Par ailleurs, cette exigence de responsabilisation coïncide avec l’annonce d’un important marché de 100 millions de dinars conclu par le ministère de l’Intérieur, destiné à renforcer la propreté et la protection de l’environnement. Le programme prévoit notamment l’acquisition de nouveaux équipements et la suppression des décharges anarchiques dans plusieurs régions du pays.

S’inscrivant dans une stratégie nationale, cette opération vise à soutenir 78 municipalités et à réduire les contraintes auxquelles elles sont confrontées, notamment par la remise en état des équipements défectueux et le renforcement des moyens consacrés aux opérations de nettoyage.

L’enjeu des municipales au cœur du débat

La question de la propreté et de l’efficacité des municipalités n’est pas restée sans écho suite à l’intervention du Président de la République. Parallèlement, la Commission de l’investissement et de la coopération internationale à l’ARP a également auditionné des représentants du ministère de l’Intérieur sur l’investissement municipal, soulignant le rôle central des communes dans le développement, malgré de nombreuses difficultés.

A cet égard, plusieurs chiffres ont été évoqués, portant sur le nombre de municipalités qui est passé de 264 en 2010 à 350 aujourd’hui, ce qui soulève de nombreuses problématiques nécessitant un traitement, notamment sur les plans organisationnel et administratif. Il a également été mentionné que le nombre de cadres et d’agents municipaux a diminué, passant de plus de 32.000 en 2010 à 29.000, en raison de l’arrêt des recrutements, une situation touchant toutes les catégories de personnel. Sur le plan financier, les municipalités disposent de moyens limités (1,2 % du budget de l’État), avec des déséquilibres importants.

Face à ce constat préoccupant et au mécontentement croissant des citoyens concernant les déchets qui envahissent les rues, plusieurs voix se lèvent pour réclamer des élections municipales. Dans ce contexte, et en réponse aux propos du Président de la République sur la propreté, lors de sa rencontre avec le ministre de l’Intérieur, Mohamed Amine Ouerghi, membre de la commission des finances de l’Assemblée des représentants du peuple, a confirmé que la solution ne réside pas dans des campagnes ponctuelles, mais dans l’organisation urgente d’élections municipales et la mise en place de conseils élus capables de gérer et de prendre des décisions.

Cependant, l’expérience des élections municipales depuis 2011 montre que le simple renouvellement des conseils n’a pas suffi à améliorer durablement la gestion des déchets. La politisation marquée de l’action municipale a souvent éclipsé les priorités locales, reléguant les enjeux de propreté et d’entretien urbain au second plan.

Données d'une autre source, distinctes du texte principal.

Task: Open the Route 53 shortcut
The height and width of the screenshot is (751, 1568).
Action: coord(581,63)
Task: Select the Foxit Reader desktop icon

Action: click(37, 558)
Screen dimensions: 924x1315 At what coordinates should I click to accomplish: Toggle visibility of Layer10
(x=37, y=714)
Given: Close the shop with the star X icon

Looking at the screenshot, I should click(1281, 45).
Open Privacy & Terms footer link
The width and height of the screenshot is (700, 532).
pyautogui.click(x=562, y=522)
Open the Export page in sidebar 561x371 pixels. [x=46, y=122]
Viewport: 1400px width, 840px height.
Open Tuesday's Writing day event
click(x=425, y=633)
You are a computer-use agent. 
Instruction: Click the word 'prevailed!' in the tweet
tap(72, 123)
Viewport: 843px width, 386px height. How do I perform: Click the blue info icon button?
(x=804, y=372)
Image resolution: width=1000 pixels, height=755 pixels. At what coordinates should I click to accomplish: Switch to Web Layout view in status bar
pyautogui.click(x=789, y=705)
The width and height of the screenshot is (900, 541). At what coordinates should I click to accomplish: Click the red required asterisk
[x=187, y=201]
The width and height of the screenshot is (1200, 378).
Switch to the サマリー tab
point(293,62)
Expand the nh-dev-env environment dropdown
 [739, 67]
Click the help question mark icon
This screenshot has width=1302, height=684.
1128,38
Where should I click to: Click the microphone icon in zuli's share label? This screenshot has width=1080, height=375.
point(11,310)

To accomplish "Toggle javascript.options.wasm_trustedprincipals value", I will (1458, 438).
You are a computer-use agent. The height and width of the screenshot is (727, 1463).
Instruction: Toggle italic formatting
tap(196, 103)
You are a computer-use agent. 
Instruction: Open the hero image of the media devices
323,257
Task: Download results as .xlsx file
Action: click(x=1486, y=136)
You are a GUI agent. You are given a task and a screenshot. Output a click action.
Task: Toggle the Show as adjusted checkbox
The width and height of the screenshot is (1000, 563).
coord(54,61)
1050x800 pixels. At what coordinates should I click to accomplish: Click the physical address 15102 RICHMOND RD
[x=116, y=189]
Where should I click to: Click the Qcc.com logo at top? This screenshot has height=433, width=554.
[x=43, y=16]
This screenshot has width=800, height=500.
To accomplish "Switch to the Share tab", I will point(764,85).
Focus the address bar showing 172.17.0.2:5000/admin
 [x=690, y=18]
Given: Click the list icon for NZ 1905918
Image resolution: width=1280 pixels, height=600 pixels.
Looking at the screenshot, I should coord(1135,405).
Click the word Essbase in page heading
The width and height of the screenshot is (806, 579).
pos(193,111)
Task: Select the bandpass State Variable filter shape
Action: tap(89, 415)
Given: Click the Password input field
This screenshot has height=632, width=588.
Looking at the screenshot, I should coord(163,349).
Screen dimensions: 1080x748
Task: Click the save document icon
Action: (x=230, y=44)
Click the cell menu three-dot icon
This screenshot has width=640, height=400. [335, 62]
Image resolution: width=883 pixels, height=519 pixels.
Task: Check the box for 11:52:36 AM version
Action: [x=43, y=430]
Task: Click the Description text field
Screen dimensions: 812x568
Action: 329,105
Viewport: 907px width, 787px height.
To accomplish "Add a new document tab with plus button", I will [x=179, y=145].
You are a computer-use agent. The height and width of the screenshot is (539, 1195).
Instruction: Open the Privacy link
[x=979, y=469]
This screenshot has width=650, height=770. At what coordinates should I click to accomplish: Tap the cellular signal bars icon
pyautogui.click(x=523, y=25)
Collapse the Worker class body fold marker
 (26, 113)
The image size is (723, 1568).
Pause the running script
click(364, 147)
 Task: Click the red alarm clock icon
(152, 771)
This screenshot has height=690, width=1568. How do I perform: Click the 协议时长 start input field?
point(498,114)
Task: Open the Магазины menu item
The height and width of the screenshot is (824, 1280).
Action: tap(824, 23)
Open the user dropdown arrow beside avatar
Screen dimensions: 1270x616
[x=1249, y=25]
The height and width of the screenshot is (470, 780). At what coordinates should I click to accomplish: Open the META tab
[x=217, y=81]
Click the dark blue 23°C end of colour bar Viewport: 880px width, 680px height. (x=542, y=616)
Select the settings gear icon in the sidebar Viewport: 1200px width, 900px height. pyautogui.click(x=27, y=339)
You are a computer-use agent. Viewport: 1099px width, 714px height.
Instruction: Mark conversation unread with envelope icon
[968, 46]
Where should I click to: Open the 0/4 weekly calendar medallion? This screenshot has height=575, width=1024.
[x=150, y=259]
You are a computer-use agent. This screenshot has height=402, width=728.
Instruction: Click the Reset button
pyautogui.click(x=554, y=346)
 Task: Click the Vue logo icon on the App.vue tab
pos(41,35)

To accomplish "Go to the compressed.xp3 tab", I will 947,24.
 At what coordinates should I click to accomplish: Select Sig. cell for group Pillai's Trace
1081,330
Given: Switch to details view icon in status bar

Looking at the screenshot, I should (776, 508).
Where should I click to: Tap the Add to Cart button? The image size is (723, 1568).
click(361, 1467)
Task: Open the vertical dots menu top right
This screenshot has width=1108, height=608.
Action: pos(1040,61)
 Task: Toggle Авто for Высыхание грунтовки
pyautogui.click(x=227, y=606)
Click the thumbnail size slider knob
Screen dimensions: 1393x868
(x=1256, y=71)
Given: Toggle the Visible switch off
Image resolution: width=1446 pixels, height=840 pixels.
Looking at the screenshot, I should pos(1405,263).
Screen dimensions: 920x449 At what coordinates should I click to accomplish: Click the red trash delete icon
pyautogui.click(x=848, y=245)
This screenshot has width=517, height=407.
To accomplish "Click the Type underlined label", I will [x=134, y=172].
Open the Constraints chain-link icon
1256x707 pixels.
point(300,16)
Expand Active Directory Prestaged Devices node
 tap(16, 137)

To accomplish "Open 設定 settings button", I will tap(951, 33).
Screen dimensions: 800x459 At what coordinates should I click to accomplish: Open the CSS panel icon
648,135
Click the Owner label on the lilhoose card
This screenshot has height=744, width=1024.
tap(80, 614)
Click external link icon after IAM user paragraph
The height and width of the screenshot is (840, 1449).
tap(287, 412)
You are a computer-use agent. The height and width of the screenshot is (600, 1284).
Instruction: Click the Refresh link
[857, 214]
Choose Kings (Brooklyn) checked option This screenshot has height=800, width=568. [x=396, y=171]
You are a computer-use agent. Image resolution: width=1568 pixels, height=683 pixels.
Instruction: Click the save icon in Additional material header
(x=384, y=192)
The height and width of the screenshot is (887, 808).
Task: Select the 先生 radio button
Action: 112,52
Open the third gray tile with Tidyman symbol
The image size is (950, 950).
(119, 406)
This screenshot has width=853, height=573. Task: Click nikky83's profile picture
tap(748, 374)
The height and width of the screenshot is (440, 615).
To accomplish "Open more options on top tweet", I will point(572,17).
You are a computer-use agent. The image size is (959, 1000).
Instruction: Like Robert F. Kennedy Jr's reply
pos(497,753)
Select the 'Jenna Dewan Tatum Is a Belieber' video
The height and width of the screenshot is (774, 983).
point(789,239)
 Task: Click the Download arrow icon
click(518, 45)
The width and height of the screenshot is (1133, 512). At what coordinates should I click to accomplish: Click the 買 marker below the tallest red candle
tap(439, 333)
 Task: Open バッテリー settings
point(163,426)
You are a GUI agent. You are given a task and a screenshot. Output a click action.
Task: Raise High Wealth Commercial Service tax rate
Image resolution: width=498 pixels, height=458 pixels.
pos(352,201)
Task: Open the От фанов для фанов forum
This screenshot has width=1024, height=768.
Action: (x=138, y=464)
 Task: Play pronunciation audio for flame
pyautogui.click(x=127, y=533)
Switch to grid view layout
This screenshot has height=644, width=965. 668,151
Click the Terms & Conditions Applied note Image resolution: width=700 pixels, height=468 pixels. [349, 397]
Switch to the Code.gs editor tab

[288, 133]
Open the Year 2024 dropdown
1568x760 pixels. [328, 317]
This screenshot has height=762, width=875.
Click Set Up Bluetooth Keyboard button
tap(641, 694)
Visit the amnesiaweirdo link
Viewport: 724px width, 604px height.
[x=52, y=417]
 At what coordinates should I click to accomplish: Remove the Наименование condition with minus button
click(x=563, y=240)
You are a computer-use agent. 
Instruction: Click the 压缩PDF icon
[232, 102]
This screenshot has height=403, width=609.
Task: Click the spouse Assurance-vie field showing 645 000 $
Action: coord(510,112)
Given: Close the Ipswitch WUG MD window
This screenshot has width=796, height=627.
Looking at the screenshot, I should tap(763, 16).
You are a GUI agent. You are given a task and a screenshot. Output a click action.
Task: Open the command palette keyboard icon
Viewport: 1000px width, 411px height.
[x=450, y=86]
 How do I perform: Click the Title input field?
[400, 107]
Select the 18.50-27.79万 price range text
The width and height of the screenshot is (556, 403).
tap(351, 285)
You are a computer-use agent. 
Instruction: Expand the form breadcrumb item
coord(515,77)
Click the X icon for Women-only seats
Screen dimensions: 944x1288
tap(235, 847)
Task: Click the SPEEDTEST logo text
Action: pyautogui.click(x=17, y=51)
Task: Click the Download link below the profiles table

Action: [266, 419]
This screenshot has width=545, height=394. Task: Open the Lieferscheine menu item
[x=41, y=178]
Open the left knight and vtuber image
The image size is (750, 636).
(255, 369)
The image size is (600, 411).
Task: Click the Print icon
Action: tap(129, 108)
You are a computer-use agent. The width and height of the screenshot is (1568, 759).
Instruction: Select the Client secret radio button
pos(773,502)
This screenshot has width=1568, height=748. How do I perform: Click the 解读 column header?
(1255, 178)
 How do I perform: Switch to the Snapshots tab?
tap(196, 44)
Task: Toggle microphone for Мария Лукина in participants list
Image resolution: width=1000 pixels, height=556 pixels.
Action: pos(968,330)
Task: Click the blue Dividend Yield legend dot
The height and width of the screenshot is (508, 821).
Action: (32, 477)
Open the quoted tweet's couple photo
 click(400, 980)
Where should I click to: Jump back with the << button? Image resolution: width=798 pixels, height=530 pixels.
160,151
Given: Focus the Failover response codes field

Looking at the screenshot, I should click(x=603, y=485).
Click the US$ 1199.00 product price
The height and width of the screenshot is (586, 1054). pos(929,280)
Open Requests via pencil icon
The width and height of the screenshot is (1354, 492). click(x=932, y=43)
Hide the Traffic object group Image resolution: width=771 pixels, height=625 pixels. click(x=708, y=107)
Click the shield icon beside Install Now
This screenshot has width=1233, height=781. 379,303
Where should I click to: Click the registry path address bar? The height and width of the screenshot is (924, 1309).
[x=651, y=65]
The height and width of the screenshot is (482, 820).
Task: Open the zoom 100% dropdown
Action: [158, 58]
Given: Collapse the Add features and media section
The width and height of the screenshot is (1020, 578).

Les décisions ont trop souvent été guidées par des considérations partisanes plutôt que par l’efficacité des services, limitant ainsi l’impact des conseils élus sur la qualité de vie dans les quartiers et alimentant la frustration des citoyens face à l’accumulation persistante des déchets.

Rompre avec l’intermittence

En élevant la propreté au rang de priorité nationale, le Président Kaïs Saïed met surtout l’accent sur l’exigence de responsabilité. Le temps des campagnes d’affichage et des opérations ponctuelles semble désormais révolu. Conformément aux orientations présidentielles, l’action municipale doit rompre avec l’intermittence pour s’inscrire dans une logique de continuité, d’efficacité et de résultats mesurables.

Le message adressé aux responsables locaux est clair. Désormais, la propreté ne sera plus un choix de gestion, mais une obligation de service public, dont les manquements ne sauraient être tolérés. Cette exigence est d’autant plus pressante que Tunis a été désignée Capitale arabe du tourisme pour 2027 lors de la 28e session du Conseil ministériel arabe du Tourisme à Bagdad en décembre 2025.

En d’autres termes, au-delà des annonces, c’est la régularité et l’anticipation qui feront la différence, car, comme le dit l’adage, rien ne sert de courir, il faut partir à point.